§ Directions:
Find every line in the records below that contains the string "badge", and copy each of those lines in full.

___ Stored data

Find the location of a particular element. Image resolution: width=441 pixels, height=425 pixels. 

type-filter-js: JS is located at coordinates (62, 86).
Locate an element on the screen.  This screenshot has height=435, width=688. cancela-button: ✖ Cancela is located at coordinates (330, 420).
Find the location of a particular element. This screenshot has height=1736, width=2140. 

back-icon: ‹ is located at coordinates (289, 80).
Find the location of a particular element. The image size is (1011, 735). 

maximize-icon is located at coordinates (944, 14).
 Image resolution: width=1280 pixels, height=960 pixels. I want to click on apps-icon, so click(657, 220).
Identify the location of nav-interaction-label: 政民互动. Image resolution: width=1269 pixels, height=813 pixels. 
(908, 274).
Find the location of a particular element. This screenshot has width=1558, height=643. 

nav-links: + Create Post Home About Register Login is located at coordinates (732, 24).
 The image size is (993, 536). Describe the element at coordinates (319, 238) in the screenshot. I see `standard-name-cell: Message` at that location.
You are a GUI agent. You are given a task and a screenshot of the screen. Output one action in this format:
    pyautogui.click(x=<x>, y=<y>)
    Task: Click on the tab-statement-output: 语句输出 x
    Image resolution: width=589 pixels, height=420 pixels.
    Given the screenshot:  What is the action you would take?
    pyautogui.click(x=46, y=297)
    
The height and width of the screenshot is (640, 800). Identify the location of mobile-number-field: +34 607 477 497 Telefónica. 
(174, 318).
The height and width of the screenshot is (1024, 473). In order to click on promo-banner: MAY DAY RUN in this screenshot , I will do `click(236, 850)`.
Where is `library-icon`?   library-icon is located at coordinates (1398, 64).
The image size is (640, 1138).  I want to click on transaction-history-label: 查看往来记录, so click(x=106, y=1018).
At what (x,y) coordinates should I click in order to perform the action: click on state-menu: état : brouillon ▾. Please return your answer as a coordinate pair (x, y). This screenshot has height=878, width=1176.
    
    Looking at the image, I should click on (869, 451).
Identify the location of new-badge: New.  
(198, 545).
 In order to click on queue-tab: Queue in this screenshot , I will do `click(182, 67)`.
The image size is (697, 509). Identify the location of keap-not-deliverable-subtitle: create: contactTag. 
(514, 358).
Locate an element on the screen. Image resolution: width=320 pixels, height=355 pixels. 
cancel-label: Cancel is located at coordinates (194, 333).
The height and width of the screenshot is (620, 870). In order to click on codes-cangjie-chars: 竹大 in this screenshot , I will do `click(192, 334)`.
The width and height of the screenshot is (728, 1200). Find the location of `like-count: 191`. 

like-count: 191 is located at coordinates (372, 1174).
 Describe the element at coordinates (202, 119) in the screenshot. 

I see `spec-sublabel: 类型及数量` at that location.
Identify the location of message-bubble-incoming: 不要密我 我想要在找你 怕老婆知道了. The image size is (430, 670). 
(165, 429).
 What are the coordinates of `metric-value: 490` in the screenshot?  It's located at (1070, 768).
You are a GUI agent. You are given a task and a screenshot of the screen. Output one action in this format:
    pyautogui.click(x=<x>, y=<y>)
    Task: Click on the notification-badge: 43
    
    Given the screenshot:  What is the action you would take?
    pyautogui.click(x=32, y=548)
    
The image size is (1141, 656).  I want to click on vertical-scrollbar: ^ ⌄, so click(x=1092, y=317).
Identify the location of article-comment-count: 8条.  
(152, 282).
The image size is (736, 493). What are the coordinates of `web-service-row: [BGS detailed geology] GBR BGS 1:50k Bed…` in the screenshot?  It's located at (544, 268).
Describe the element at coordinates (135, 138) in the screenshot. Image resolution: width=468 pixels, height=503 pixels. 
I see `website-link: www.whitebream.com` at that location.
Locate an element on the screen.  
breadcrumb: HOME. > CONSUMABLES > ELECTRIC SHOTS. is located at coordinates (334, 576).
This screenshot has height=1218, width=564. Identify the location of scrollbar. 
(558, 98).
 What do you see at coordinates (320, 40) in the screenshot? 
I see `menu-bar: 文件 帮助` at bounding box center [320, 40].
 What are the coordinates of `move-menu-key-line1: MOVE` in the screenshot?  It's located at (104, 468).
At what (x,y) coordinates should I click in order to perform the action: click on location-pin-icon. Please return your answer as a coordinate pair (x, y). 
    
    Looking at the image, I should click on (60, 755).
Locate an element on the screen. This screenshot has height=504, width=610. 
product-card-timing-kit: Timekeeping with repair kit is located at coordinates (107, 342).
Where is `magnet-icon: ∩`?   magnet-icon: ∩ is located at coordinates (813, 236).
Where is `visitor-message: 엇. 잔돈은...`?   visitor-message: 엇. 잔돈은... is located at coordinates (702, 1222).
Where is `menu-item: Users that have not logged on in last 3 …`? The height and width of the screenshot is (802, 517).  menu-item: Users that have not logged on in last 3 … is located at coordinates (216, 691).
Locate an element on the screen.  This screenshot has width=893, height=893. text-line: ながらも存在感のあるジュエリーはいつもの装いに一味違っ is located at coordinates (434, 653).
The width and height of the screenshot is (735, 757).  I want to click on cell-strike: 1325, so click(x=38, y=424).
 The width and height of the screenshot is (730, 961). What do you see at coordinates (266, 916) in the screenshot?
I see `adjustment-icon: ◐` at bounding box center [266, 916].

______

§ Output below:
Identify the location of new-badge: New.  
    Task: Click on the notification-badge: 43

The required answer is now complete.